Additionally, AI is limited by interpretability and the large number of annotated data required [16]. Combining multiple technologies with human experts yields the most accurate results, and it is suggested that AI be used in conjunction with randomized controlled trials to provide insight into causality [12,17]. While some view AI as aimed to improve current automation technologies, others are hopeful that AI will help address low-value utilization, higher cost of imaging, and high work volume for radiologists interpreting images [16,18,19].


It is predicted that AI will contribute significantly to medical imaging over the next 5-10 years [20]. CT images are already constructed using various reconstruction algorithms to generate a final image to be displayed. Additionally, many image analysis tools have existed in practice for a long time that have utilized some sort of artificial intelligence. However, with the advancement of the field and widespread use of deep neural networks, there have been breakthroughs for medical imaging. For example, CT reconstructions may be improved by GAN (generative adversarial network; an ML model that generates its own training data) and radiomics/DL-based image analysis. Currently, AI is being studied for almost every imaging modality and in every subspecialty of medical imaging for most pathologies in a multitude of research settings. However, additional research should also be done on the risks of using AI in image analysis and clinical predictive modelling as well as potential challenges and pitfalls with implementation of these technologies. There should also be more research into what constitutes adequate validation of work produced by AI.
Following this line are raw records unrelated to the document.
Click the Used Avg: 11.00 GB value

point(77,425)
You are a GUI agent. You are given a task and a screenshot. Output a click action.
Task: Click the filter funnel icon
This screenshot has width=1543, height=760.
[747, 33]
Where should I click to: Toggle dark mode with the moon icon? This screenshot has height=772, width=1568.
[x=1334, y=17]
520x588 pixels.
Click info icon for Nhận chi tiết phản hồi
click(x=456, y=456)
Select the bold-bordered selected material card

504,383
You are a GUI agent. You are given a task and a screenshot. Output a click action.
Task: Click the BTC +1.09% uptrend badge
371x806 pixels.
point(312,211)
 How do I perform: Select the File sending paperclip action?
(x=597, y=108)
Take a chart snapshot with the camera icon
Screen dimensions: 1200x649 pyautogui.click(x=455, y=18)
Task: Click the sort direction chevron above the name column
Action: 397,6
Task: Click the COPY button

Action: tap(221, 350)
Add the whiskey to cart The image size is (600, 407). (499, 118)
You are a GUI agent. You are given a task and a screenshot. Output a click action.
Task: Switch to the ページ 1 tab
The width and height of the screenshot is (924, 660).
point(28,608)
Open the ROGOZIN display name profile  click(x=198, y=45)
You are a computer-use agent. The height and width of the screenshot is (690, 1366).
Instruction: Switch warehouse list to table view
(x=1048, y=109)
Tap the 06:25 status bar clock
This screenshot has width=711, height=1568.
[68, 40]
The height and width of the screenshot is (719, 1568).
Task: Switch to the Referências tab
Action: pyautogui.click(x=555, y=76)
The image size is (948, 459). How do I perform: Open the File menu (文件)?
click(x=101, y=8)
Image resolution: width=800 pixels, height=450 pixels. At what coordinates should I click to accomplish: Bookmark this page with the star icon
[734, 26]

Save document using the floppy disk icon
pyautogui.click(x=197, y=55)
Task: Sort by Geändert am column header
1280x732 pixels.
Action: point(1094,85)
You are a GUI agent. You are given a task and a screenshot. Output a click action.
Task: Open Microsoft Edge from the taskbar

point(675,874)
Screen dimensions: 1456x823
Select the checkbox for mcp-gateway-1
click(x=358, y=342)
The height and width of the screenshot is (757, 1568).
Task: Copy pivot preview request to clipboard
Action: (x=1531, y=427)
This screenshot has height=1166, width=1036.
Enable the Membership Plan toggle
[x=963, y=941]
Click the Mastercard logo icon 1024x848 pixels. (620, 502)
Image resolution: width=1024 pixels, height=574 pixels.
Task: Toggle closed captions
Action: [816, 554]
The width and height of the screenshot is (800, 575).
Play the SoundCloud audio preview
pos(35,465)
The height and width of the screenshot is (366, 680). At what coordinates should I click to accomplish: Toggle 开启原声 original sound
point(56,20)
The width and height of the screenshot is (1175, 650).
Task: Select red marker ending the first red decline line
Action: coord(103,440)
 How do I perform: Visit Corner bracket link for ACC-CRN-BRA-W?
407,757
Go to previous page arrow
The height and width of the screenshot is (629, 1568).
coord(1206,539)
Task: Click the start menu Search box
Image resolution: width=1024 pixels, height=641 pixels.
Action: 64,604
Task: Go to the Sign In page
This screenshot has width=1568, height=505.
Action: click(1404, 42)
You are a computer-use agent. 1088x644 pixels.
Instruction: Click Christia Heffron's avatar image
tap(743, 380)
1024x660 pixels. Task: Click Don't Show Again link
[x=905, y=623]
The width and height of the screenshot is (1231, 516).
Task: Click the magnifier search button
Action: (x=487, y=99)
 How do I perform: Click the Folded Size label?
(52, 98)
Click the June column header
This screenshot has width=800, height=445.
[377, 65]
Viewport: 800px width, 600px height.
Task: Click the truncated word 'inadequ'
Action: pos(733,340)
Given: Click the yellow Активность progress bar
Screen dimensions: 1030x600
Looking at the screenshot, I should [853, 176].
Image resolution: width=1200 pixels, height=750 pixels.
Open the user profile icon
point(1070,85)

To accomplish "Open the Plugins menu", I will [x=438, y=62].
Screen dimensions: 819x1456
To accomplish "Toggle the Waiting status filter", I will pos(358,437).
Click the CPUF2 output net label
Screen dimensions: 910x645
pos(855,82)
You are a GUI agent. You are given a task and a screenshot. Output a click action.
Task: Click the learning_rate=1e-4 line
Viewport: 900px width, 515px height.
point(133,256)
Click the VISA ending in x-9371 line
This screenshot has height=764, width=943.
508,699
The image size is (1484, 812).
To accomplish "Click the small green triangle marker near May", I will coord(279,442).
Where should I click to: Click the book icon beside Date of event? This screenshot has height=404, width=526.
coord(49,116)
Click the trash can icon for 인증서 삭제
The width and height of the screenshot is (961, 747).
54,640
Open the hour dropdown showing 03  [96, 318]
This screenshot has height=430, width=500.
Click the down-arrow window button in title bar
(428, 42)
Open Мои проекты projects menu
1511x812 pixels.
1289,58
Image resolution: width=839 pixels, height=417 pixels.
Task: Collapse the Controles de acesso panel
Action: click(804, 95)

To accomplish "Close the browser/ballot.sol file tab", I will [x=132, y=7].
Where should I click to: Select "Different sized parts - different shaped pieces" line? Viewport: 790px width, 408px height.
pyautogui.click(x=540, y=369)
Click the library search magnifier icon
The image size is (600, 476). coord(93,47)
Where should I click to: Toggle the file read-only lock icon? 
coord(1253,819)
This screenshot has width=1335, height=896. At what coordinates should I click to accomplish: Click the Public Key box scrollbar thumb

Additionally, analysis of 38 AI articles from early-mid 2018 revealed that standardized reporting of ML/DL methods would address approximately one-third of reviewer critiques [21]. Standardized radiology reporting would certainly be an important consideration going forward as AI is researched and implemented in IR, because it provides a well-established framework to import useful information from radiology reports to generate labels used to train the AI.

Limitations of the study

One of the limitations of this review is its relatively small sample size of reviewed articles. Twenty-one sources were analysed, and while they were all published within the last 1-2 years, this review only focused on a short period of time. The ethical concerns raised are primarily supported by 2 sources: one is a joint multi-society statement and the other raised ethical concerns of conflict of interest between radiologists and AI developers [9,14]. This is a very small sample size with which to discuss current ethical concerns surrounding AI in IR.


This review evaluated 21 publications to determine the applications and challenges of AI in diagnostic and interventional radiology. Ethical concerns like ensuring the AI is trained with the appropriate patient population remain, as well as the need for research on how to most accurately validate results. Nevertheless, these papers have demonstrated AI’s potential, which includes the ability to aid in diagnosis, suggest appropriate interventions, and especially to improve image analysis. In a time when radiologists are reporting increased workload, utilizing AI may be an answer to improving efficacy and efficiency, allowing more time for radiologists to spend on interpretation and other cognitive aspects of the job.